REQUIRED WORK:
Once you have read the records below, print them again exactly as they stand.

##### EXTRACTED DATA

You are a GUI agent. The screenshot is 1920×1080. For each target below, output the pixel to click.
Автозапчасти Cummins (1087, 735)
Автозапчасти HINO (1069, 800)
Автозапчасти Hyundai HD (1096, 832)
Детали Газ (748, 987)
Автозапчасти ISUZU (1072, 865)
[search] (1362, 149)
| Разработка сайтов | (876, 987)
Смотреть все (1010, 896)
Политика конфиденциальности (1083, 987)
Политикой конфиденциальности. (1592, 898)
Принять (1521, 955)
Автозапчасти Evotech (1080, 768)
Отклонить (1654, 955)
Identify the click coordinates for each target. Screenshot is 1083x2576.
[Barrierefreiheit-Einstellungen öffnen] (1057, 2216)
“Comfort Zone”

##########

SOLUTION FOR THIS EXERCISE:
You are a GUI agent. The screenshot is 1920×1080. For each target below, output the pixel to click.
Автозапчасти Cummins (1087, 735)
Автозапчасти HINO (1069, 800)
Автозапчасти Hyundai HD (1096, 832)
Детали Газ (748, 987)
Автозапчасти ISUZU (1072, 865)
[search] (1362, 149)
| Разработка сайтов | (876, 987)
Смотреть все (1010, 896)
Политика конфиденциальности (1083, 987)
Политикой конфиденциальности. (1592, 898)
Принять (1521, 955)
Автозапчасти Evotech (1080, 768)
Отклонить (1654, 955)
Identify the click coordinates for each target. Screenshot is 1083x2576.
[Barrierefreiheit-Einstellungen öffnen] (1057, 2216)
“Comfort Zone”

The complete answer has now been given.